To make informed business decisions, a couple of my favorite tools available to management are segmented reporting and the balanced scorecard. A segment is any part or activity of an organization about which a manager seeks cost, revenue, or profit data. This can be represented by a location or business unit at the division or department level. The balanced scorecard concept is a performance management tool tracking the financial measures of an organization and key non-financial measures relating to customers or clients, internal processes, and organizational learning and growth. The “scorecard” can be used to monitor performance. Successful organizations review the balanced score on a recurring (i.e., quarterly) basis.
Business segment reporting breaks out an organization’s financial data whether divisions, subsidiaries, or other business segments. For upper management, business segment reporting is used to evaluate each segment’s income, expenses, assets, liabilities, etc. to gauge performance, profitability, and risk.
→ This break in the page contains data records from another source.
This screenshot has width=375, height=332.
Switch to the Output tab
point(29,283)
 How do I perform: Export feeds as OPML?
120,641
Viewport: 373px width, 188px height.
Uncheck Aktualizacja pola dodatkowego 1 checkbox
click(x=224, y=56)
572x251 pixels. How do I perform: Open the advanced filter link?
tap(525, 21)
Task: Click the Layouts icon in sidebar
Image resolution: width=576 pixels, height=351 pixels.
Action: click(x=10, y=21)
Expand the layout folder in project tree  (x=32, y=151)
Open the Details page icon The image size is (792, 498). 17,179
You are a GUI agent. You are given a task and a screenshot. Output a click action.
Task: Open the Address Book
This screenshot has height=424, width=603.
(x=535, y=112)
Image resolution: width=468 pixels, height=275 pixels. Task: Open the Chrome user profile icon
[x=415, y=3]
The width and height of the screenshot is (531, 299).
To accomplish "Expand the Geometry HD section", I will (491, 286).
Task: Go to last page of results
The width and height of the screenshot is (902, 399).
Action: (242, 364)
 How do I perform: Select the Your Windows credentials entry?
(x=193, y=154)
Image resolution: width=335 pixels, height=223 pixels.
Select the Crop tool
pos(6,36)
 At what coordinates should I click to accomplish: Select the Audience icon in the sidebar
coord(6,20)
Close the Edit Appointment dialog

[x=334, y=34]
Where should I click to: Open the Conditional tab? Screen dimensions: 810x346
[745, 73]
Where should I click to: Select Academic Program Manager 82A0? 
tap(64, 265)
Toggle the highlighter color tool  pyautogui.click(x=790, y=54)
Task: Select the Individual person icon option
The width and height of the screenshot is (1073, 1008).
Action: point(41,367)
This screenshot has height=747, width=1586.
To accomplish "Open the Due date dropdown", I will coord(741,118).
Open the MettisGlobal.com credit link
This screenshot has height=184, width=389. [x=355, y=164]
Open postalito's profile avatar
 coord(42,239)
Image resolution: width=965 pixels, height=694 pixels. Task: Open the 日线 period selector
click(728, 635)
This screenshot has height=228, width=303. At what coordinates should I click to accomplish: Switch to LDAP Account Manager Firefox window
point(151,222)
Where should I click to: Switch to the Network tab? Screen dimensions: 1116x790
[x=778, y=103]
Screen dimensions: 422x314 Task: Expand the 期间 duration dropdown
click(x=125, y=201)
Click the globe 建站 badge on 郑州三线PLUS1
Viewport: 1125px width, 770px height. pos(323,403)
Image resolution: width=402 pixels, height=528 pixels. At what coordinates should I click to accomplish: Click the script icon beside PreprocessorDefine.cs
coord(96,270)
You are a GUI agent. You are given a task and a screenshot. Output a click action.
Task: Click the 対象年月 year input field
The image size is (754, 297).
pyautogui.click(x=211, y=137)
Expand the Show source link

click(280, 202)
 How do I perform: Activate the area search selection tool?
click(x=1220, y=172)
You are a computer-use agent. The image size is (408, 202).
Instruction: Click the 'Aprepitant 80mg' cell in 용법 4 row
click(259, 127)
Reported to shareholders via an annual report, segmented reporting provides a picture of a public company’s performance.
A flexible strategic management tool, for profit and nonprofit organizations can adapt and adopt the balanced scorecard implementing their own variation to meet their strategic purposes. Reported in quartiles, the strategic process helps identify important links between financial performance and the underlying customer, internal process, and organizational metrics. With this approach, executive management can articulate and translate strategic vision into actionable steps to drive performance and success. At its core is strategy. Implemented properly, it goes beyond the singular focus of the annual budget. The process aligns measures, actions, and rewards to execute strategic initiatives and the achievement of strategic objectives. As you can see, the scorecard provides an important lens to relevant stakeholder, internal process and operations, and resource measures.
As with the budget process, successful organizations treat strategy as a living and breathing process. Segmented reporting paints additional pictures for management enabling them to drill down into areas. The balance scorecard process captures the entire story of for profit and nonprofit organizations. Combining financial and nonfinancial drivers provide a more complete picture of business operations. Both strategic management tools provide useful information to articulate vision and drive performance and outcomes. If you are solely focused on the budget process, you should consider implementing these effective resources.